Suppose you are given a discrete-time stochastic process which startes in state $C$ and can attain two further states $A$ and $B$.
In state $C$ you take two independent exponential times $T_1 \sim E(2)$ and $T_2 \sim E(4)$, where $E(\lambda)$ denotes the exponential distribution with parameter $\lambda$. If $T_1$ is the smaller you go to position $A$ after time $T_1$, and if $T_2$ is the smaller you go to $B$ after time $T_2$.
Now my questions refers to the following statement:
The time spent in state $C$ is exponential of parameter $6$.
How can I show that the distribution of this random variable is $E(6)$?
First, you generate $T_1\sim E(2)$ and $T_2 \sim E(4)$ independently. Then, you leave the state C after $T_1$ or $T_2$ time has passed — whichever is sooner.

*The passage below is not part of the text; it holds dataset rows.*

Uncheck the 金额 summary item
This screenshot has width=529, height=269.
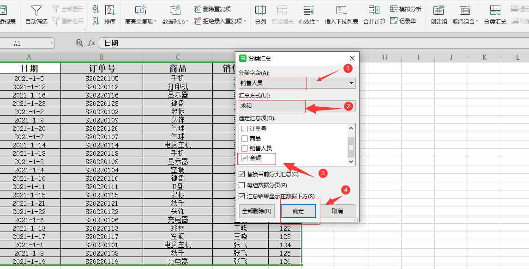(244, 159)
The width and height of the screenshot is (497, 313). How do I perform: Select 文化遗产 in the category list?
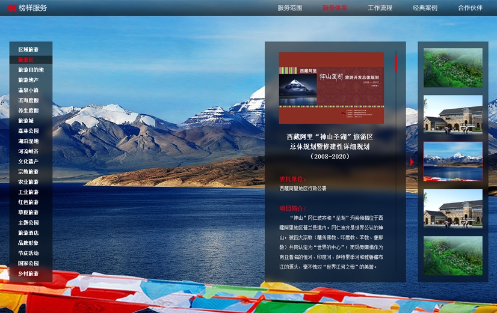tap(28, 162)
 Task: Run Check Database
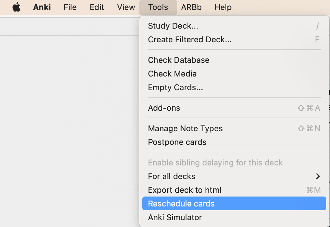point(179,60)
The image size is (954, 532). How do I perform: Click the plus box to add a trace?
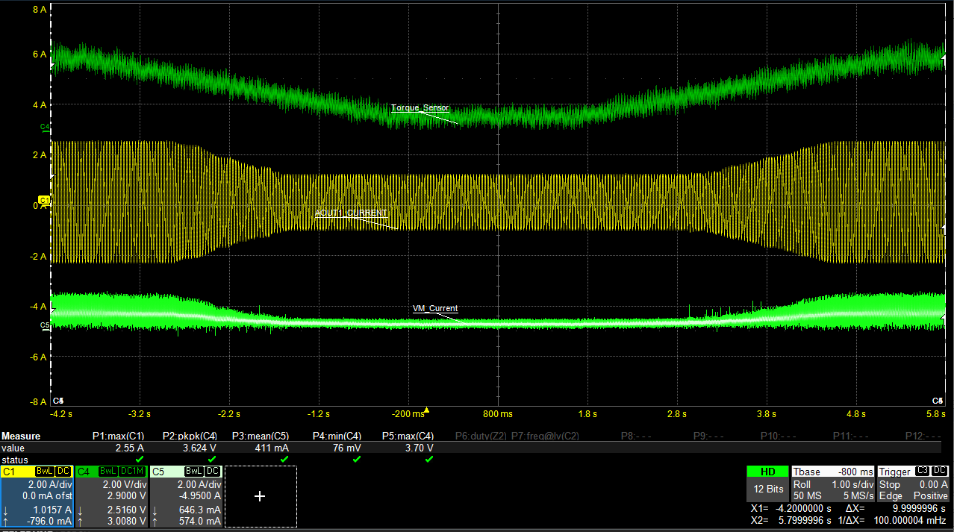click(x=260, y=496)
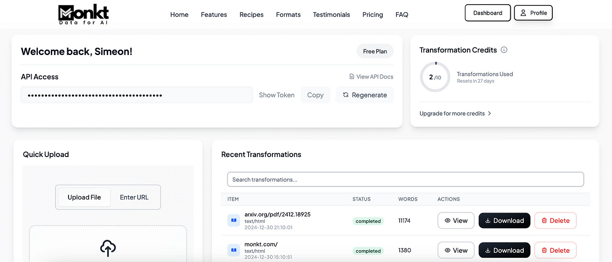
Task: Click the Monkt logo
Action: 83,14
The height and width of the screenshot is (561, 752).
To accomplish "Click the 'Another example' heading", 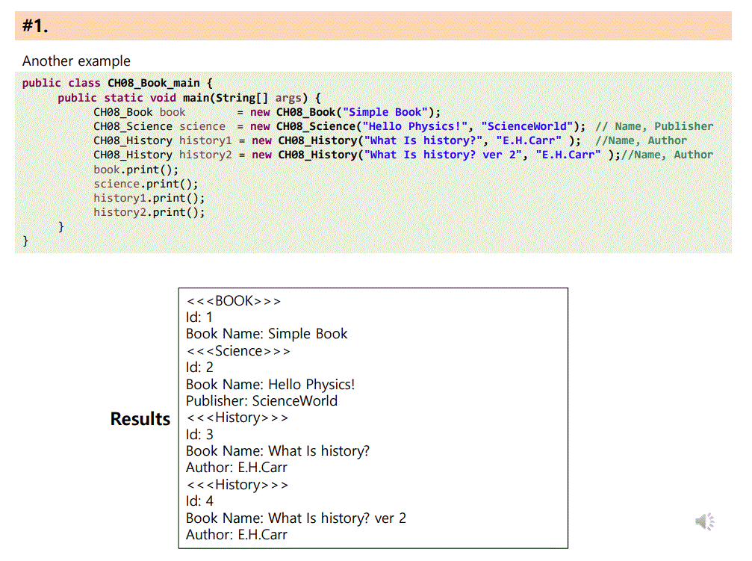I will click(76, 61).
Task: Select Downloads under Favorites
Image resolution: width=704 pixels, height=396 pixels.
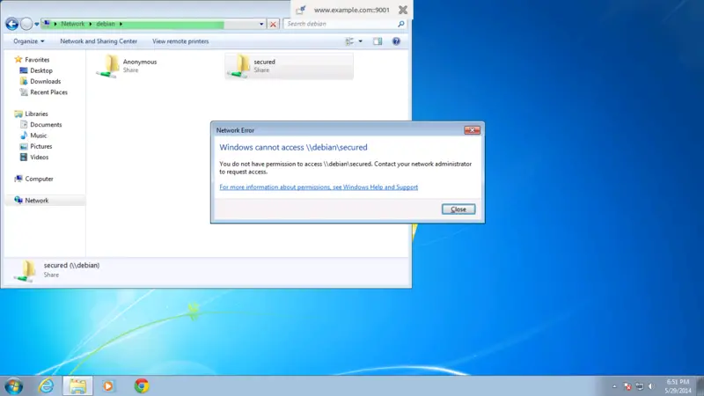Action: (x=45, y=81)
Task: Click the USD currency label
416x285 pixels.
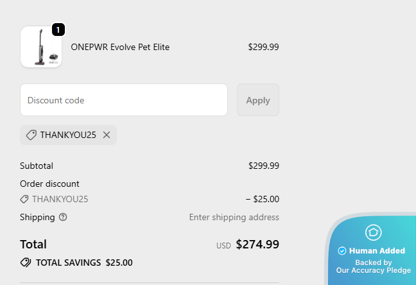Action: click(223, 245)
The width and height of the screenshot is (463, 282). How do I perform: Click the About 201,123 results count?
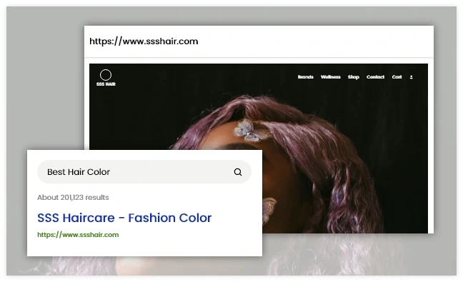tap(73, 197)
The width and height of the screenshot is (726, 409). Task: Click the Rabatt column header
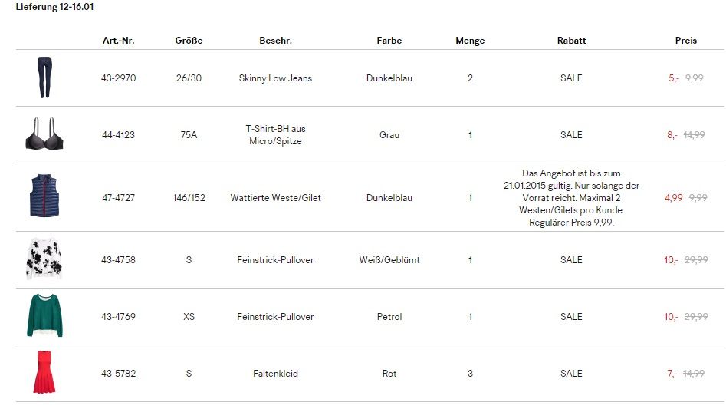pyautogui.click(x=571, y=41)
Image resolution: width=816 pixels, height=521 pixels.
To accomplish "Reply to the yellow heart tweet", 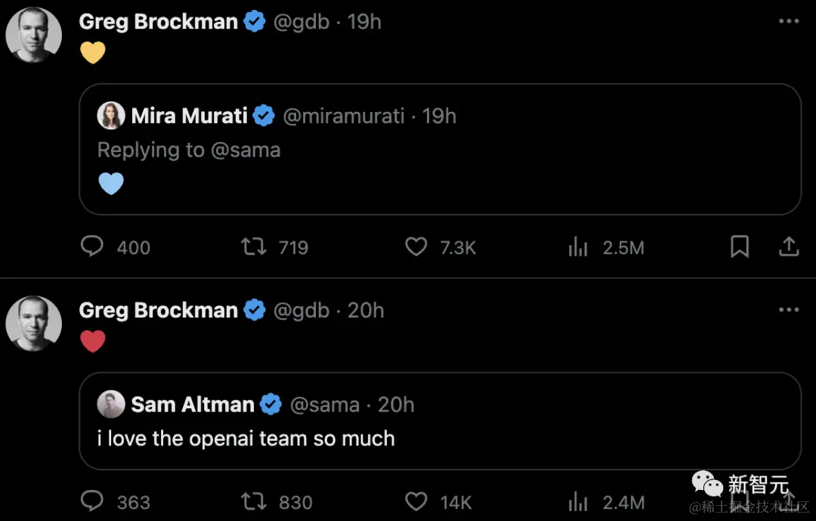I will tap(92, 247).
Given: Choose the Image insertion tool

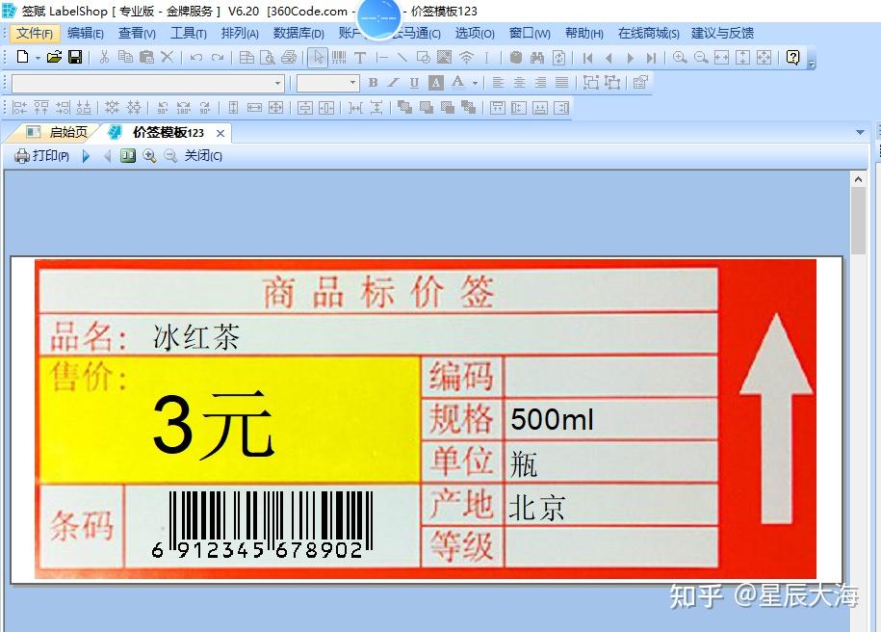Looking at the screenshot, I should coord(444,57).
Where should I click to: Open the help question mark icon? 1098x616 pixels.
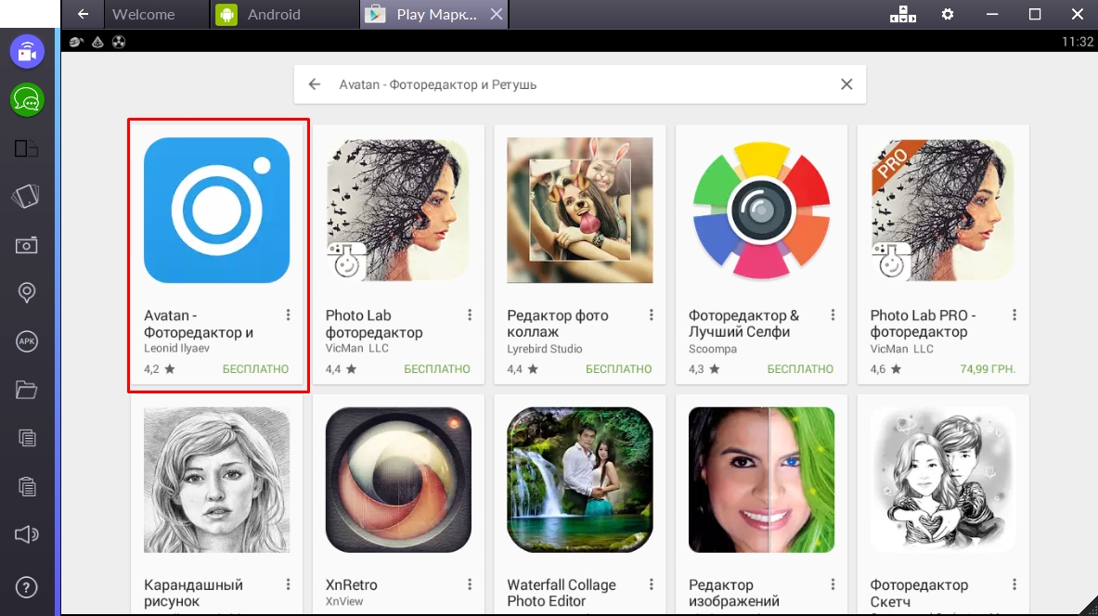pyautogui.click(x=27, y=586)
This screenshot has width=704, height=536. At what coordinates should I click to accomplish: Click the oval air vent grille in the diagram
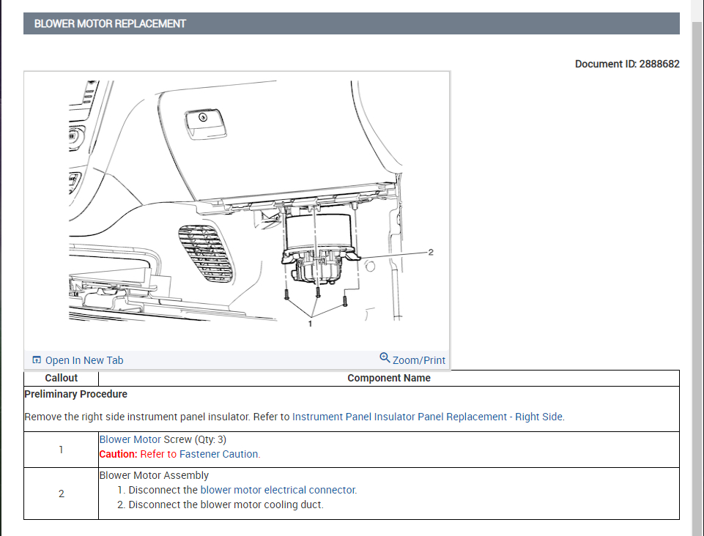(x=205, y=253)
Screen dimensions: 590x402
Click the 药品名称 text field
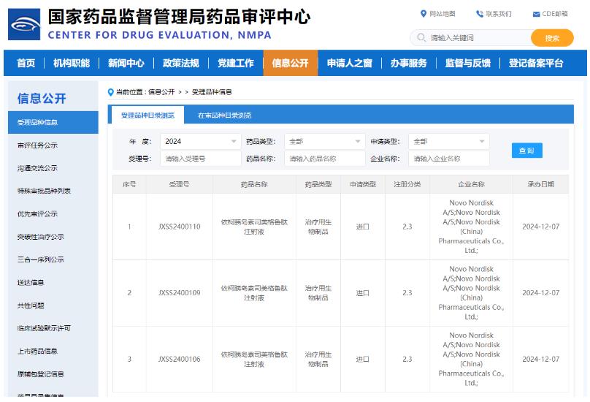coord(324,159)
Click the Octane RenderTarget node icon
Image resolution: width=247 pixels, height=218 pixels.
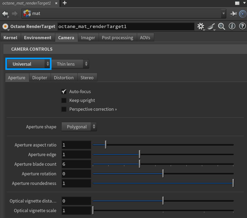(5, 26)
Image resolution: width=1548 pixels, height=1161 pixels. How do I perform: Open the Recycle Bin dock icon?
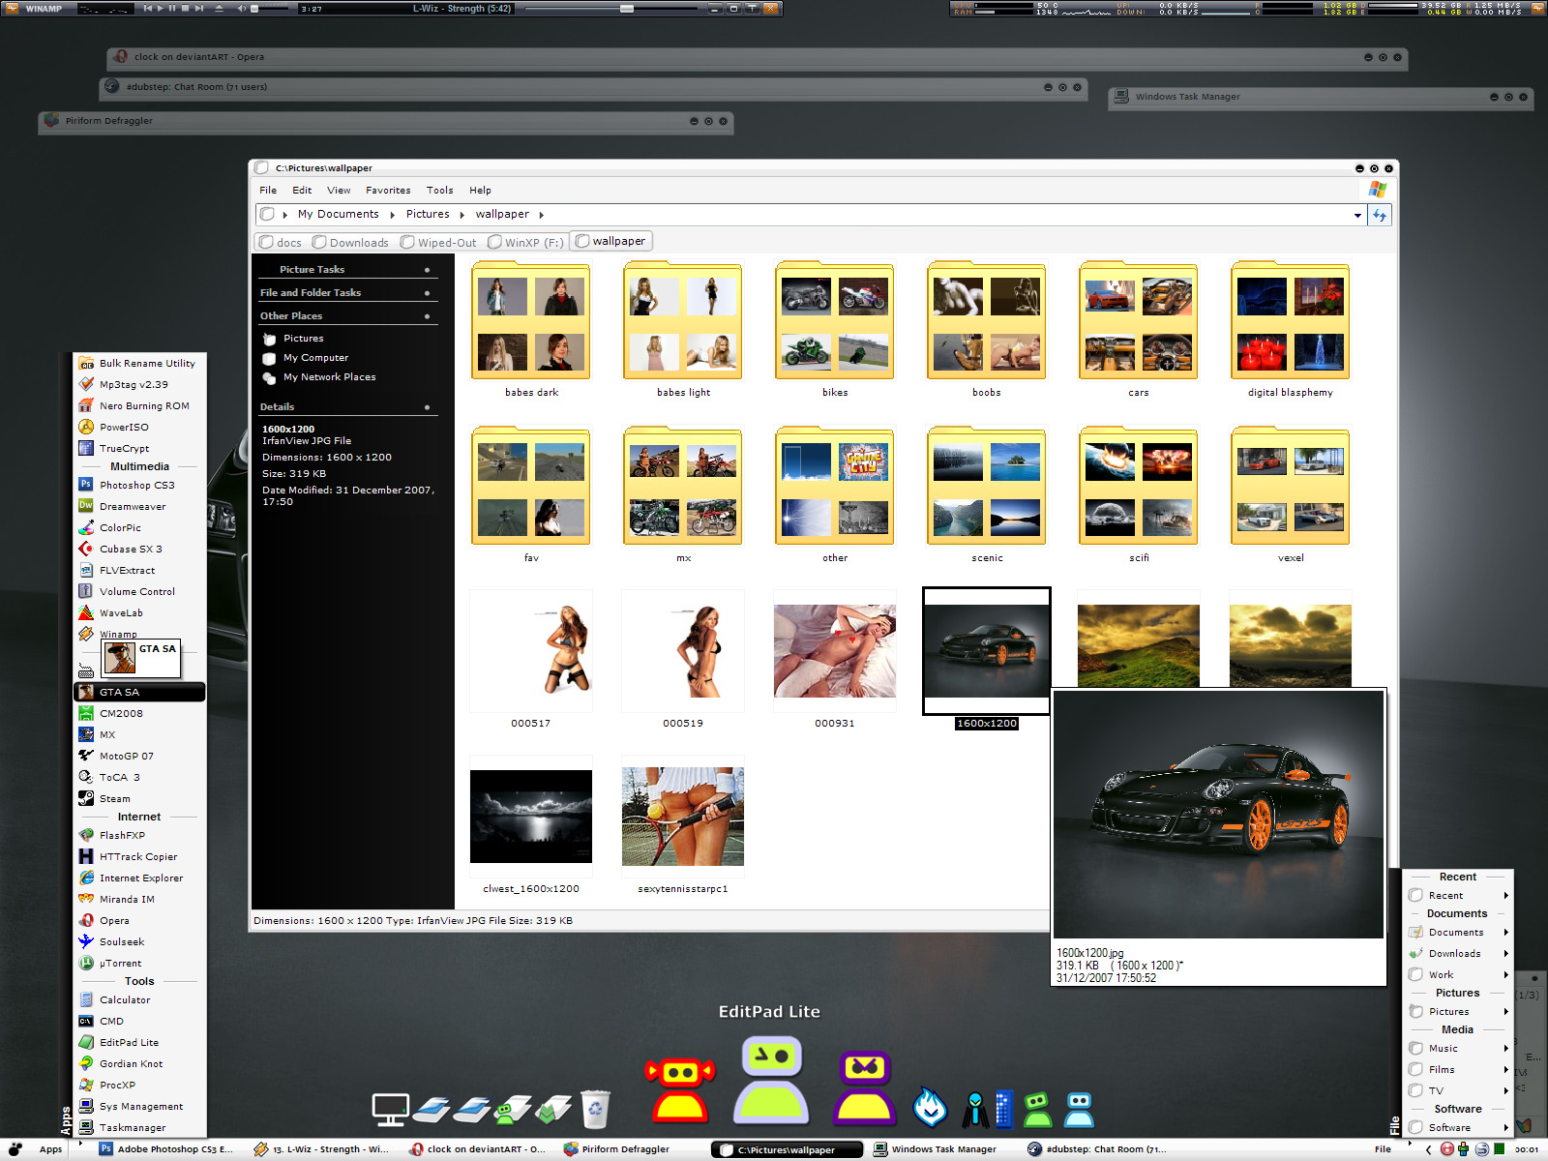tap(595, 1109)
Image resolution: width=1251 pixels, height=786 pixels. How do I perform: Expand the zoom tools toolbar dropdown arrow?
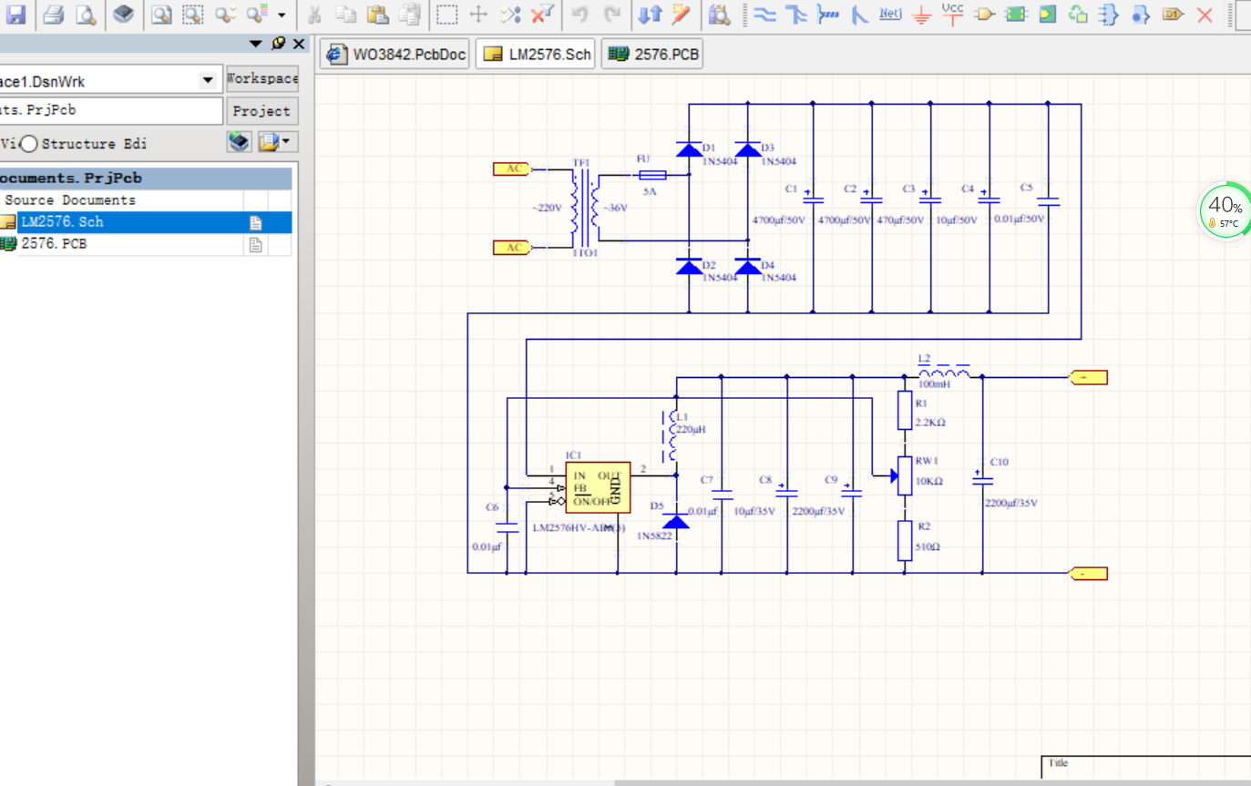coord(282,15)
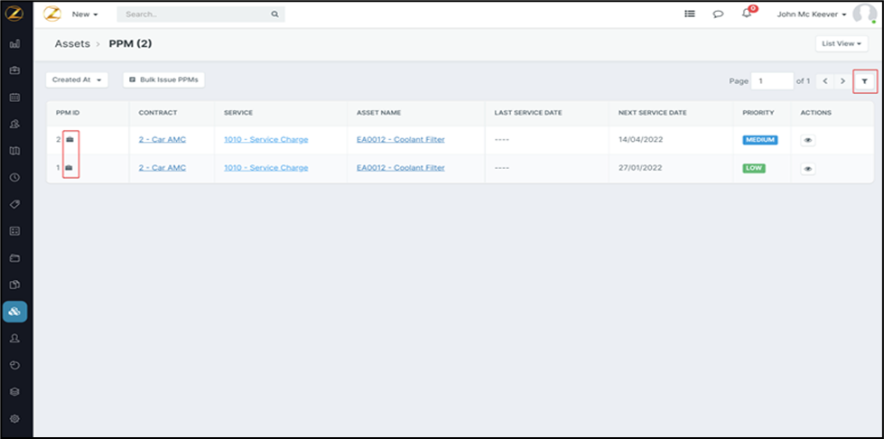Open the chat messages icon
The height and width of the screenshot is (439, 884).
pyautogui.click(x=718, y=14)
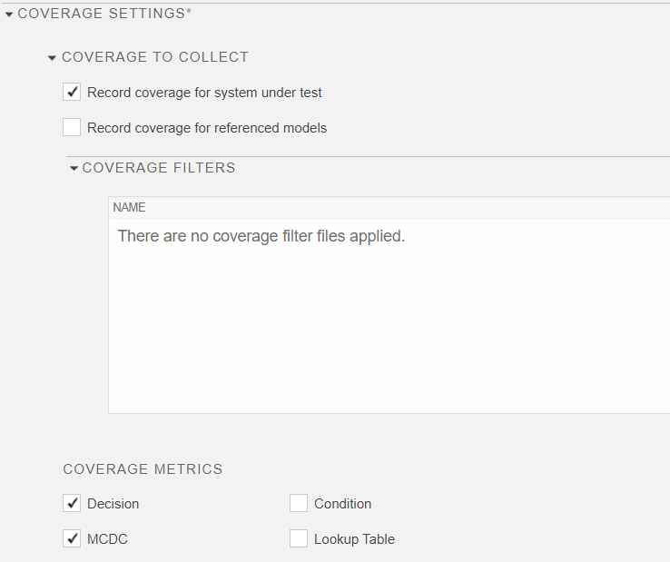Disable the MCDC coverage checkbox

72,538
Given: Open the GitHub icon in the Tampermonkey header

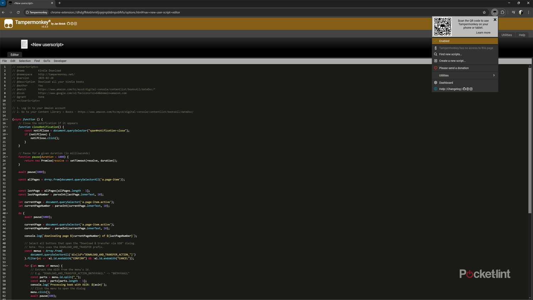Looking at the screenshot, I should point(69,24).
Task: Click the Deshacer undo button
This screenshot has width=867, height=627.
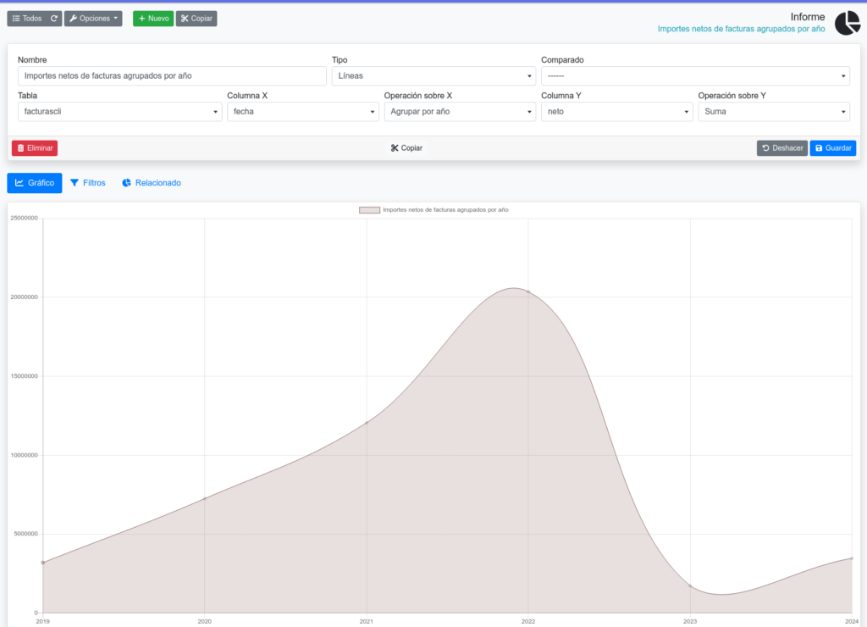Action: (x=781, y=148)
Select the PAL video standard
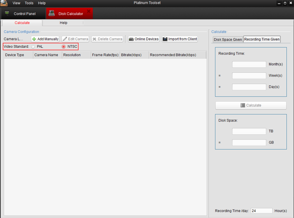294x218 pixels. tap(33, 47)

By the definition of the exponential distribution (with parameter $\lambda$), we have that
$$\Pr\left[X \geq t\right] = \exp{(-\lambda t)}.$$
Let $T \equiv \min(E(2), E(4))$ be the amount of time before you leave the state C. We have that for any $t$:
$$\begin{align*} \Pr[T \geq t] &= \Pr[E(2) \geq t \text{ and }E(4) \geq t]& \text{defn of }T\\ &=\Pr[E(2) \geq t] \cdot \Pr[E(4)\geq t]&\text{independence}\\ &= \exp{(-2t)} \cdot \exp{(-4t)}&\text{exponential distribution}\\ &= \exp{(-6t)}&\text{arithmetic}\\ \end{align*}$$
which shows, according to our first equation above, that $T$ is distributed as an exponential variable E(6) with parameter $\lambda = 6$.